While the benefits of participating in DNPM are clear, the integration of patient data from diverse clinical domains, such as genomic and clinical data, presents several challenges:

1.

Disparate internal clinical IT structures and varying data collection and documentation systems make it more difficult to collect and standardize the data at one central point.

2.

A cascading process to obtain genomic data, including several internal and external institutions at a medical center [14].

3.

Iterative procedures from patient admission to MTB, involving multiple potential clinical pathways [15].

4.

Organizational and data protection challenges that are especially complex within the German law context.

Although software solutions for structured MTB documentation, such as Onkostar [16], are available, they are not suitable for our university medical center owing to infrastructure mismatches. In particular, the pathology and oncology departments operate independently, each using distinct data structures and software systems. In addition, Onkostar is a proprietary solution, while our center advocates for flexible open-source options to support a sustainable research environment.

In addition to the complex data collection and integration process for MTB, which includes many different institutions and previously used data collection systems, finding suitable treatment options can be challenging. Conducting literature research for such multifaceted problems with limited patient data is extensive and time-consuming. To streamline this process, our collaboration partner, the German Cancer Research Center (Deutsches Krebsforschungszentrum, DKFZ), and the National Center for Tumor Diseases Heidelberg (NCT) [17] has developed the Knowledge Connector (KC) [18,19,20], a tool designed to expedite literature research by integrating genetic knowledge with patient data and relevant literature based on genetic alterations. This tool aims to significantly reduce the time required for literature research, which is a major bottleneck in providing personalized treatment options to more patients [21]. In contrast to cBioPortal [22, 23], which is mainly used to explore patient-unspecific genomic profiles, the KC tailors its genomic information to the given patient-specific molecular data [20].

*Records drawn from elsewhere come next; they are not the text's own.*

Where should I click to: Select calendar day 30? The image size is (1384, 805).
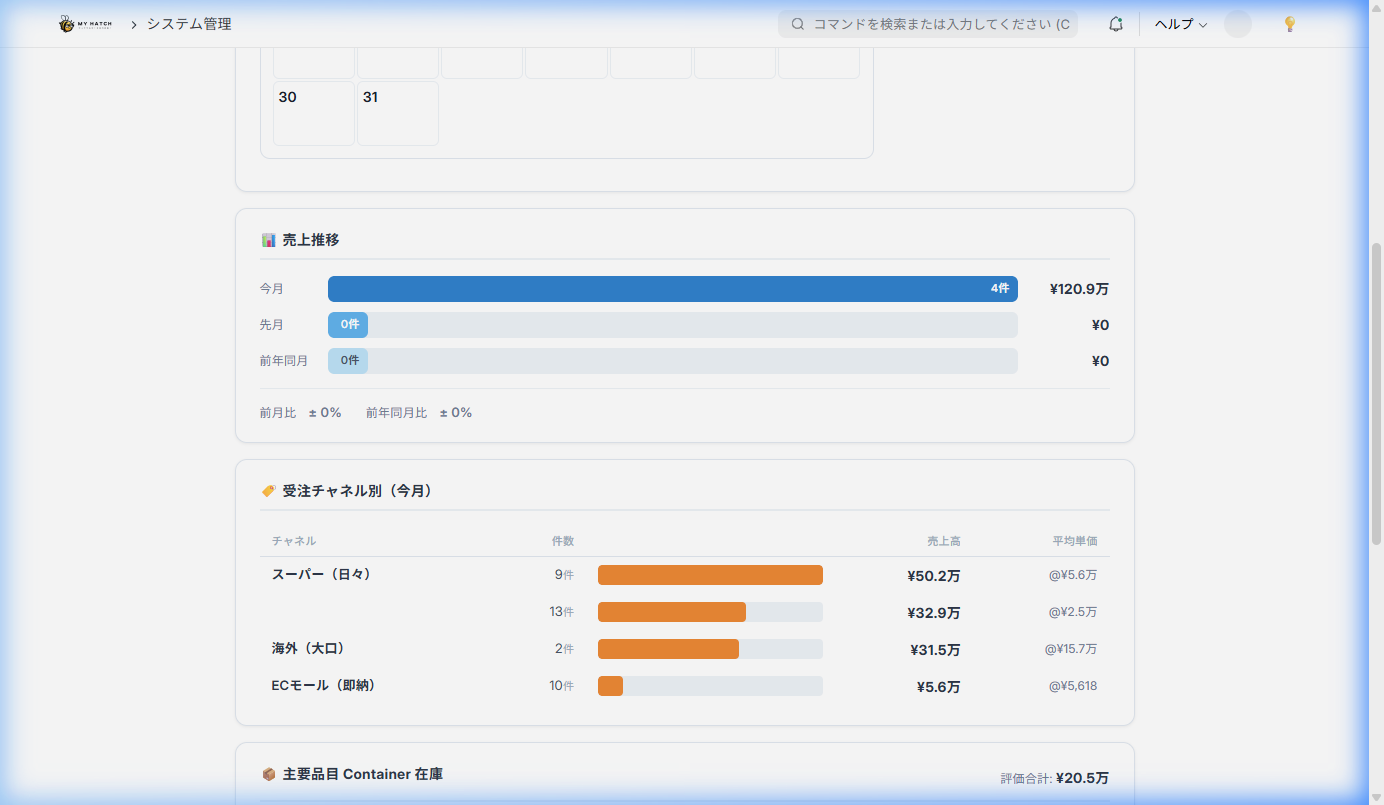coord(313,112)
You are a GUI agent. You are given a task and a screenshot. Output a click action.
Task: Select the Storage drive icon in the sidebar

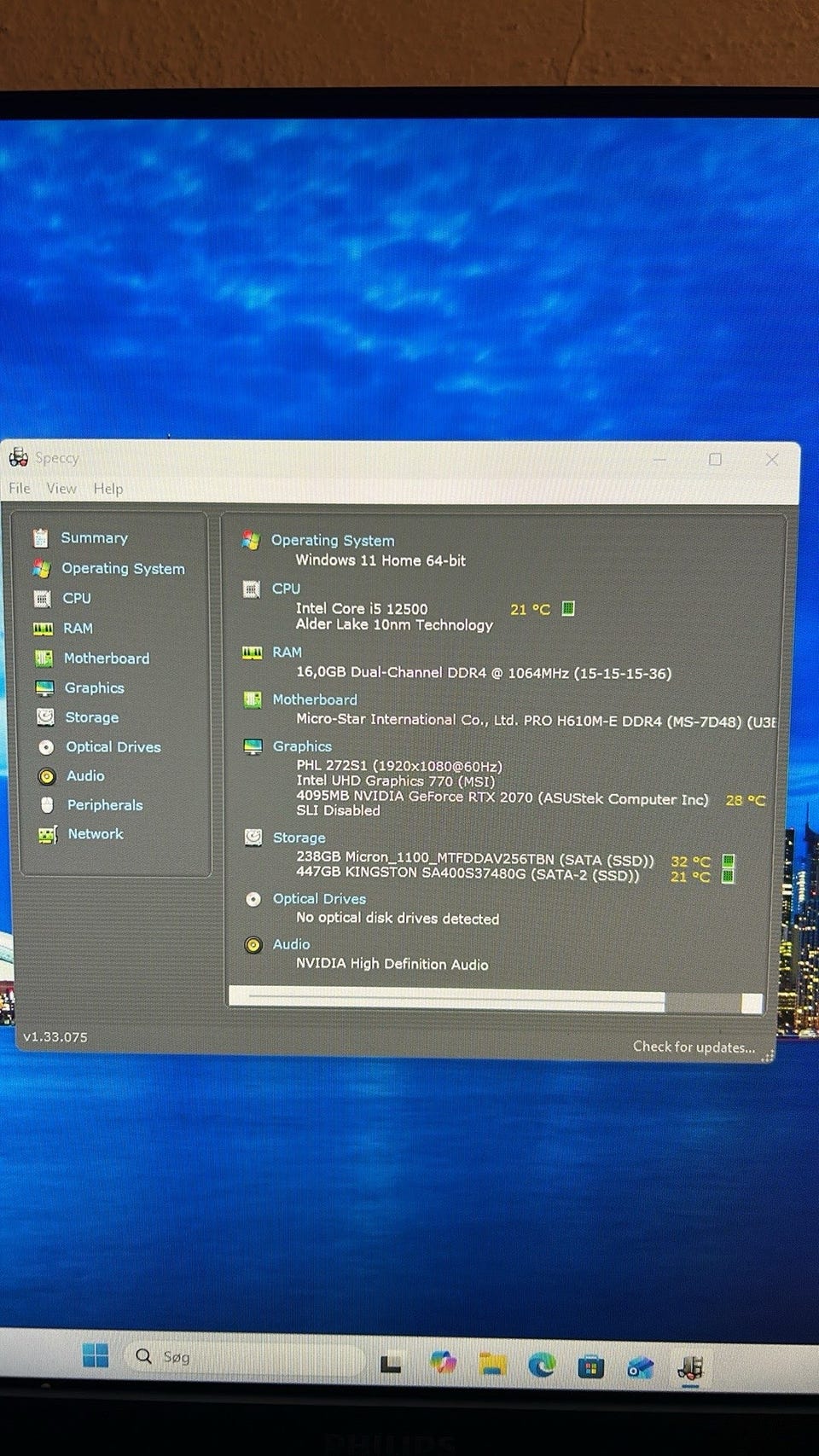tap(45, 717)
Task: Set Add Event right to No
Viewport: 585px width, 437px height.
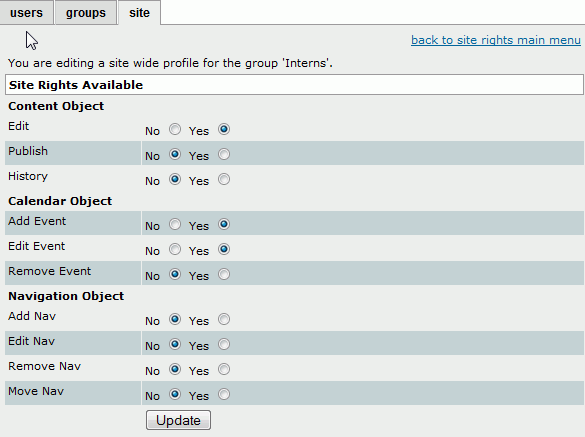Action: (x=175, y=224)
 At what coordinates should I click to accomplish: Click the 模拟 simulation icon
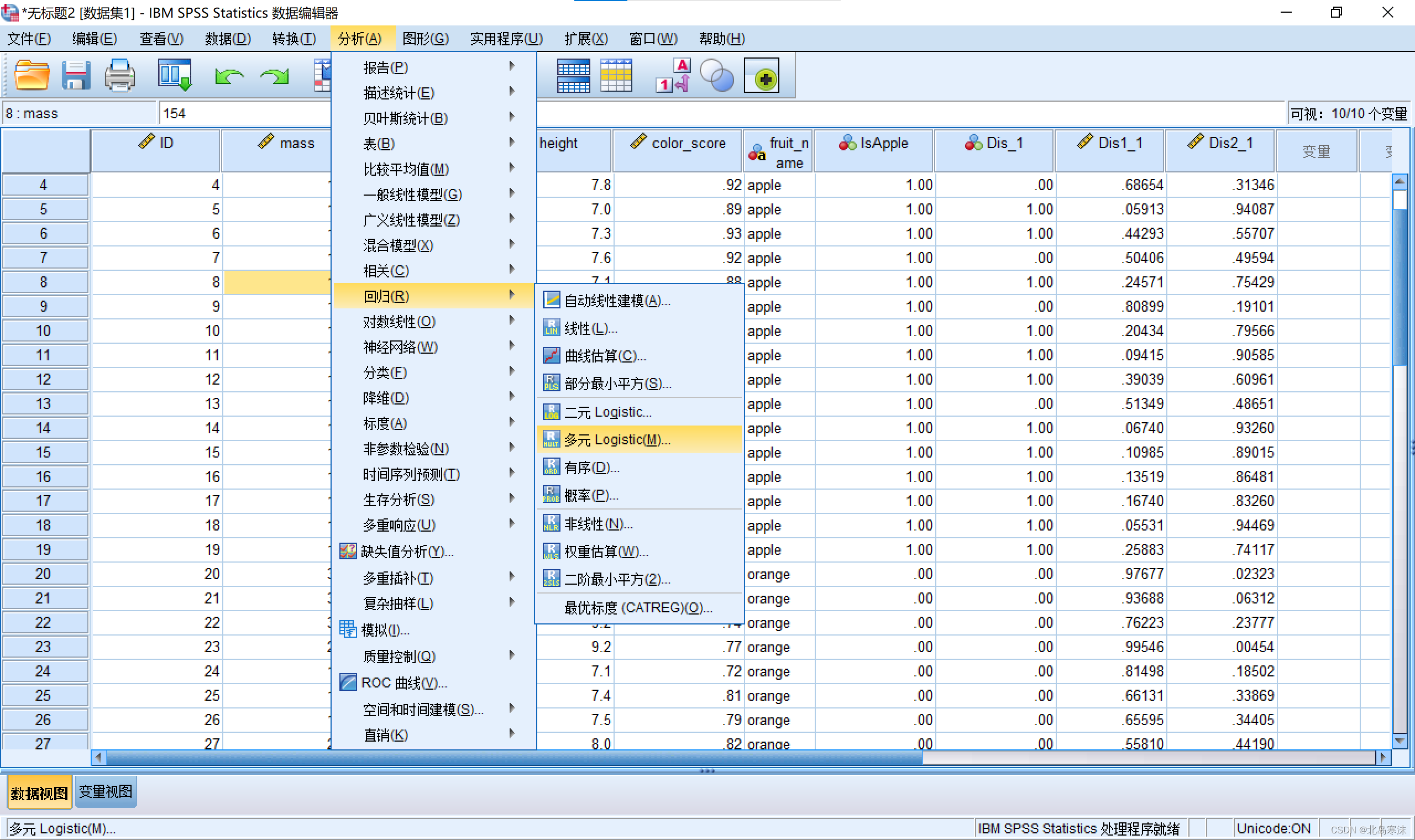(347, 629)
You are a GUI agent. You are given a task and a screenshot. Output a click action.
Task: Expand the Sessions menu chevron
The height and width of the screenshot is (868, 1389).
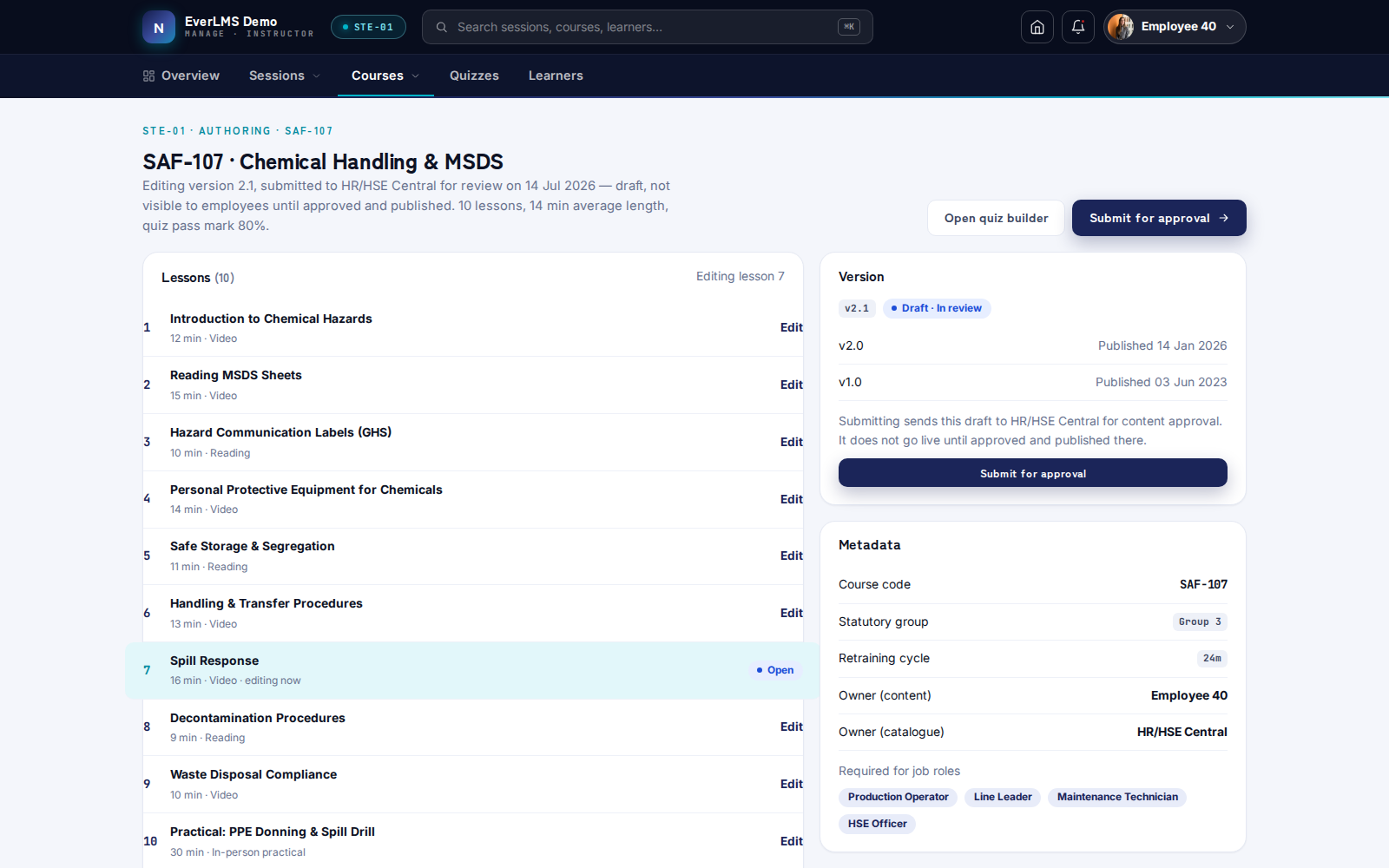click(x=317, y=76)
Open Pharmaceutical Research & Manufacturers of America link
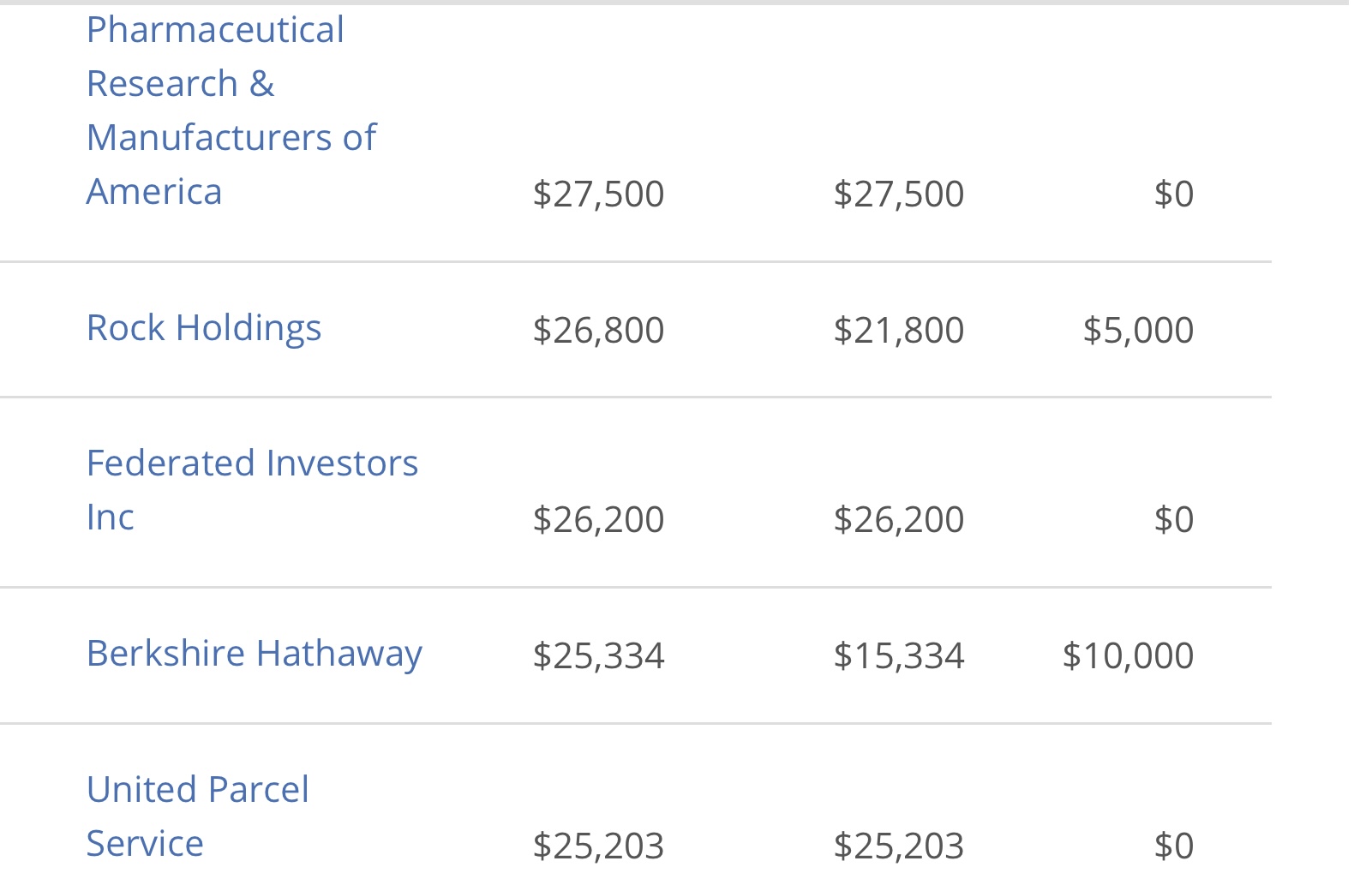The image size is (1372, 873). coord(231,111)
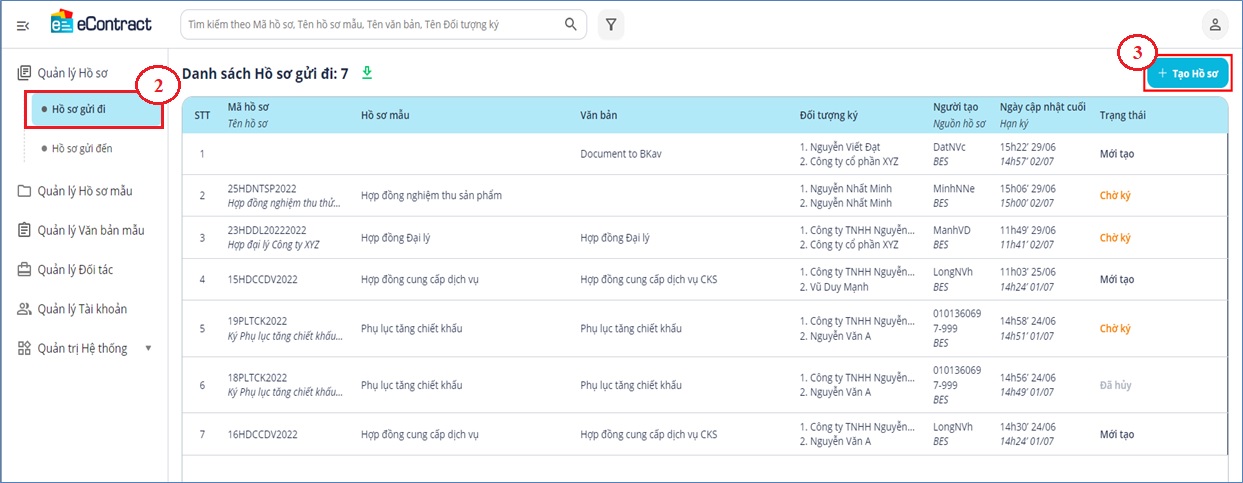Focus the search input field

tap(370, 24)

To solve the above-mentioned pressing issues, this paper presents our own open-source web application, Molecular ONcology Optimized CLinical Evaluation (MONOCLE), developed at the University Medical Center Hamburg-Eppendorf (UKE), Germany, in the Institute for Applied Medical Informatics (IAM). MONOCLE, in conjunction with the KC, enhances the workflow and documentation of MTBs, enabling high-quality treatment for more patients. We detail MONOCLE’s structure and software components and evaluate its performance through dedicated user tasks and an updated version of the system usability scale (SUS) [24].